There are several notable differences between Zostavax and Shingrix. Zostavax is a live-attenuated vaccine, meaning it introduces a weaker version of the virus in order to stimulate the immune system to create antibodies to fight against the zoster virus. By contrast, Shingrix is a non-live subunit vaccine that introduces only a piece of the microbe to stimulate the immune system. The thought is that using only a part of the pathogen rather than the whole will reduce the incidence of the body having an adverse reaction. This also allows people with a weakened immune system to receive the Shingrix vaccine.

A second difference is the vaccination age. The CDC suggests Zostavax be taken after the age of 60 while Shingrix is recommended for everyone over 50, including those who have already received a vaccination with Zostavax. Additionally, Zostavax is given as a one-time dose while Shingrix is given in two doses with an interval of 2 to 6 months.

The effectiveness of the vaccine also differs between the two products. Zostavax is 51% effective against shingles and 67% effective against postherpetic neuralgia, a long-term complication of the zoster virus causing nerve pain.

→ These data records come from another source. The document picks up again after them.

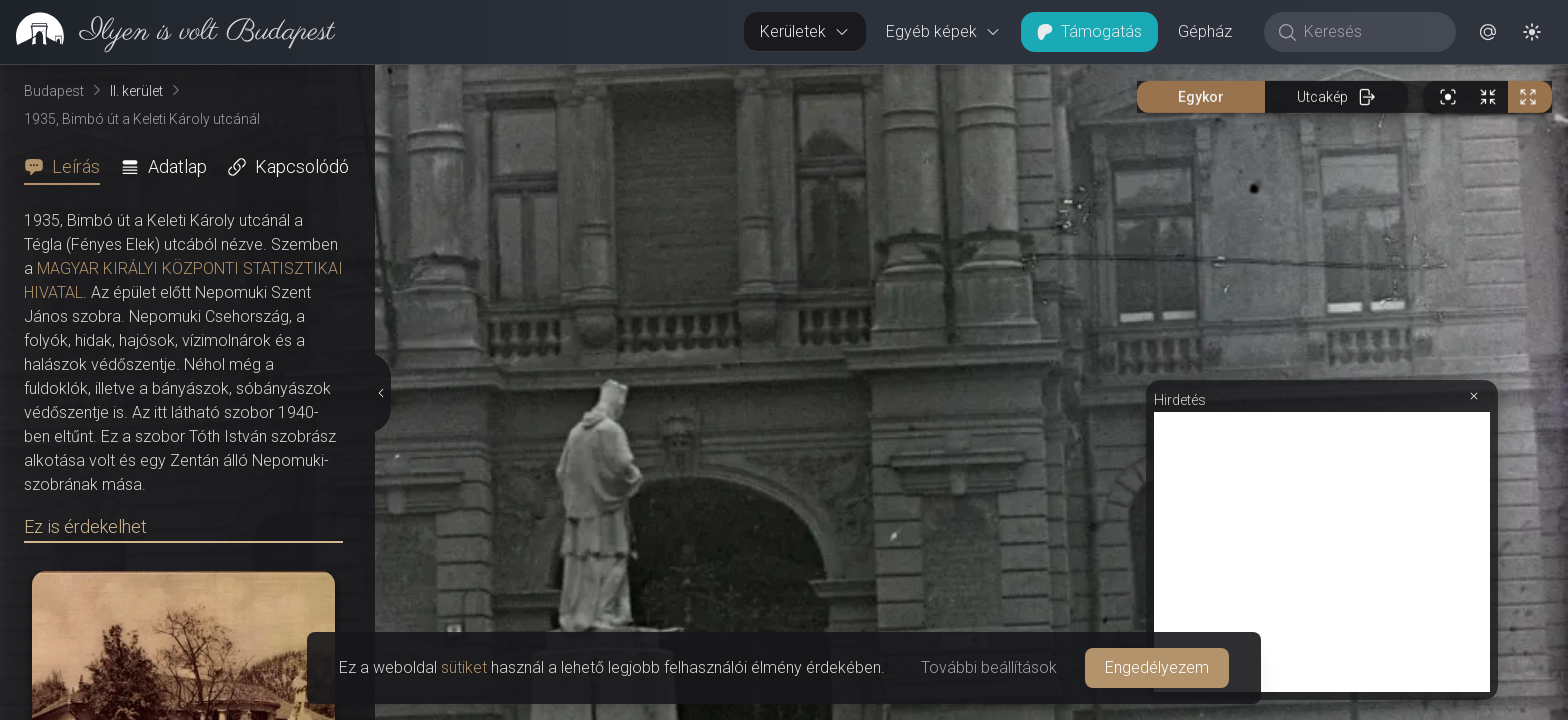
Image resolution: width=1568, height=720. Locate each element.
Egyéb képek (943, 31)
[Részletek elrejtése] (383, 393)
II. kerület (136, 91)
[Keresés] (1370, 32)
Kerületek (805, 31)
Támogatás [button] (1089, 31)
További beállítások (989, 667)
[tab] (68, 167)
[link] (167, 32)
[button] (1488, 32)
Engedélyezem (1157, 667)
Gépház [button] (1205, 31)
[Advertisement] (1322, 552)
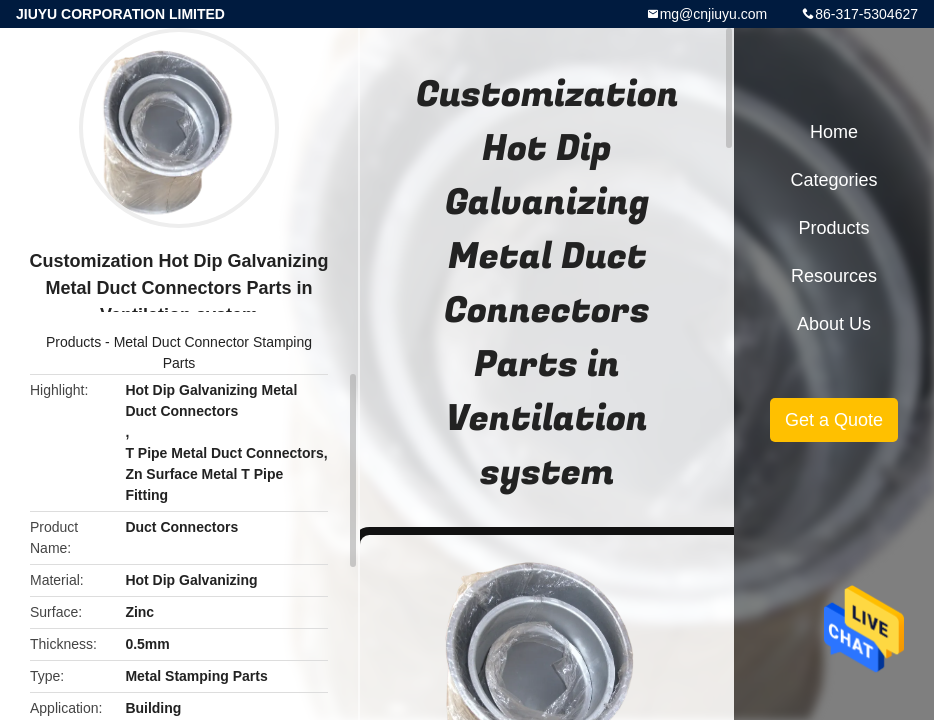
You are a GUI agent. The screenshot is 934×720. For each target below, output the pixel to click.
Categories (833, 180)
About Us (834, 324)
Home (834, 132)
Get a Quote (834, 420)
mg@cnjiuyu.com (714, 14)
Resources (834, 276)
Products (73, 342)
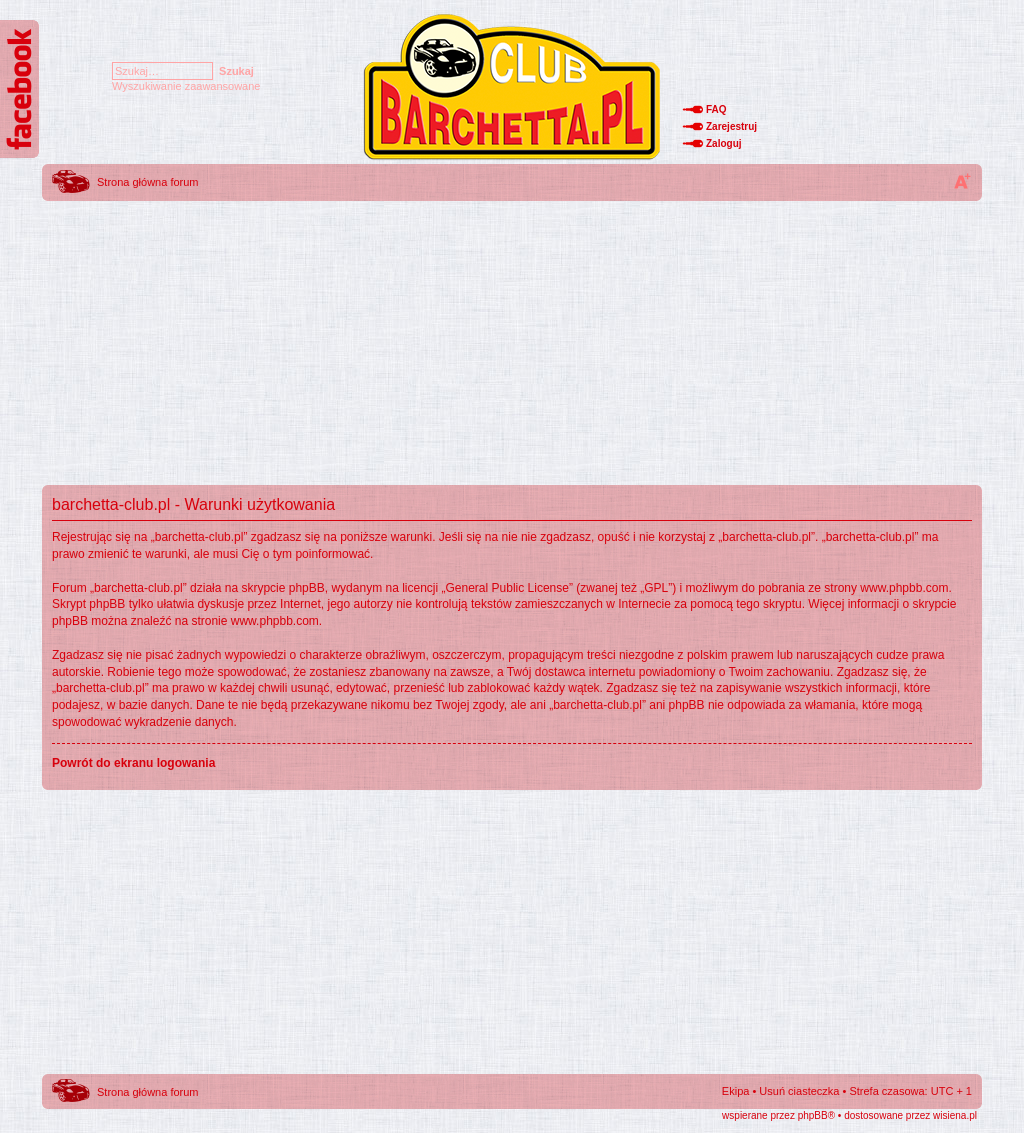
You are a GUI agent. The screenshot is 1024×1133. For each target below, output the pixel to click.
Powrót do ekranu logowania (133, 763)
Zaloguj (724, 143)
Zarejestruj (731, 126)
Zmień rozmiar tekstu (962, 181)
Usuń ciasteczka (799, 1091)
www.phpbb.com (904, 588)
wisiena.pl (955, 1115)
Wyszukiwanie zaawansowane (186, 86)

In contrast, Shingrix is 97% effective against shingles for people aged 50 to 59 and 91% effective for people over 70. It is also 91% effective against postherpetic neuralgia. However, both vaccines lose effectiveness over time. Zostavax loses 15%-25% effectiveness within the first year and shows no significant protection by year nine while Shingrix remains 85% effectiveness up to 4 years after vaccination.

The side effects of Shingrix are similar to Zostavax but have been shown to be more frequent with Shingirx. These adverse effects fatigue, muscle ache, headache, fever, GI distress, and injection site reaction are the most common and typically last less than a day or two.

Shingrix has cost of about $280 for the two shots but is not likely to be covered by insurance right away. However, it is anticipated that private insurers are likely to cover the cost, as they generally do with Zostavax which costs about $213. This coverage should occur by early next year for private insurance, but Medicare may take a little longer. What’s probable is that Shingrix will be covered under Medicare Part D for those eligible patients, similar to the current treatment of Zostavax by Medicare.

Patients are encouraged to talk to their healthcare provider to see whether this new vaccine is right for them.

DISCLAIMER: The information contained in this article is intended solely for the general information for the reader and is not intended to be a substitute for professional medical advice, diagnose health problems or suggest any treatment. It is not a substitute for medical care provided by a licensed and qualified health professional and does not create a physician-patient or pharmacist-patient relationship. Please consult your health care provider for any personal medical advice.